The decision maker in decision theory is a person or entity choosing the final variant of the decision. It could be a person who takes all decisions relating to the purchase of the products, e.g. whether to buy?, what to buy, where to buy? The decision maker can be described as follows: can make a decision and take responsibility for it.
Who can become decision-maker
In each choice problem, decision-maker appears naturally as someone that has to take the decision. There are three basic categories of decision-makers:
- person - for example: When the problem is the choice of the place of work decision maker is a job seeker. In case of a purchase, the decision-maker is usually an individual consumer, but also a manager choosing the future supplier for the company.
- group of people - for example: Members of the municipality office take a decision related to the investments. New plan is adopted by the management board for the company. Persons on major positions are responsible for choosing the objectives, while those at the lower ranks choose measures needed to achieve them. Family can act as group decision maker. Group decisions require greater commitment and are generally more complicated. In case of group decision maker, provision should be made for appropriate procedures that enable to make a decision even when individuals consider different options.
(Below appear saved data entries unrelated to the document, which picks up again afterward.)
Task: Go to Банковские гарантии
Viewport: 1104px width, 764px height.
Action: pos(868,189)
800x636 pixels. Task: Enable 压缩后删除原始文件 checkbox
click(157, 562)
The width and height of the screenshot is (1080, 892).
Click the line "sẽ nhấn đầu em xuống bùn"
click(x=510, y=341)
- machine - for example: automatic unit setting out the optimal temperature of the furnace in steel industry or in air conditioning.
There are two kinds of decision makers:
- decision maker with expert competences - having the knowledge to create and analyse decision proposal,
- decision maker with formal competences - selects particular variant based on information put together in decision proposal.
- Payne, J. W., Bettman, J. R., & Johnson, E. J. (1993). The adaptive decision maker. Cambridge University Press.